Sim, nossa rotina de sangrar todos os meses ainda é um assunto para ser sussurrado entre amigas ou citado aos mais próximos utilizando pseudônimos. Os ditos modernos ocidentais ainda ficam cheio de dedos ao falarem sobre algo que é parte da natureza e entra cada vez mais cedo no cotidiano das garotas. Mas foi preciso viajar até o outro lado do mundo e apresentar uma realidade bem diferente para que a Academia, e muitos homens e mulheres, dessem a verdadeira atenção ao tema.
O pano de fundo é uma comunidade rural em Harpur, na Índia. As primeiras cenas mostram adolescentes e mulheres adultas sendo indagadas sobre seus conhecimentos sobre a menstruação. Tenham 15 ou 30 anos, a reação é idêntica: num misto de vergonha e curiosidade, elas riem como se estivessem diante de uma pergunta proibida.
Uma delas, enrolada em um cobertor, tem vergonha até de citar a palavra. Tudo isso porque nas vielas estreitas do lugar, menstruar não significa apenas a chegada da puberdade, mas o começo de um dilema. Ao contrário do nosso país, por exemplo, onde qualquer farmácia ou supermercado oferece dezenas de tipos de absorventes, na Índia é quase uma odisseia encontrar um pacote dos mais simples.
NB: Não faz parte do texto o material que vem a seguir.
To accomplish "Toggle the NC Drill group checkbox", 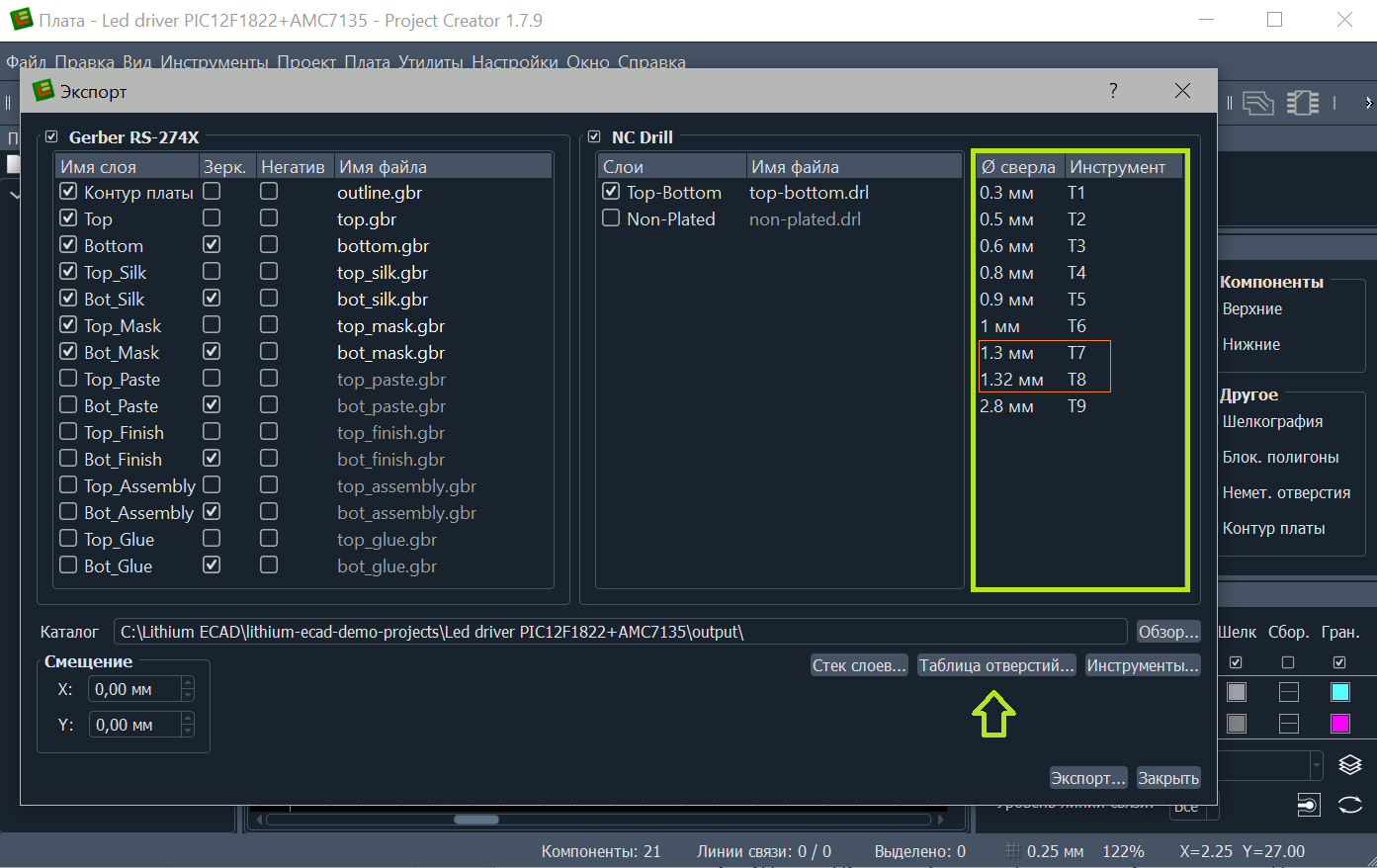I will [x=594, y=137].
Ou seja, as mulheres precisam improvisar com panos, nem sempre higienizados da forma correta, e as manchas nas roupas e o desconforto é corriqueiro. Logo, já não se torna viável ir à escola, por exemplo. Sim, essas meninas abandonam os estudos porque começam a menstruar e uma roupa suja de sangue é uma vergonha muito maior do que não saber ler. E nós aqui no Brasil sofrendo com a dúvida se compramos com ou sem abas. Mas tudo pode mudar com a chegada de uma máquina. Inventada por um homem.
Absorvendo o Tabu utiliza muito bem seus 26 minutos de duração para mostrar a luta de um grupo de mulheres que ousaram mudar própria realidade. Por meio de uma linguagem direta, sem se fixar em apenas uma personagem (apesar do olhar especial que uma delas ganha, por mostrar interesse em tornar-se policial), o filme tem como objetivo principal informar o mundo sobre o quão complicado é menstruar na Índia.
Algo que deveria permear o cotidiano feminino sem grandes dramas, apesar das cólicas e desconfortos, tira o sono e afasta ainda mais as mulheres do convívio social e do mercado de trabalho. Sangrar, que para muitas tribos é considerado algo sagrado, em terras indianas é uma maldição.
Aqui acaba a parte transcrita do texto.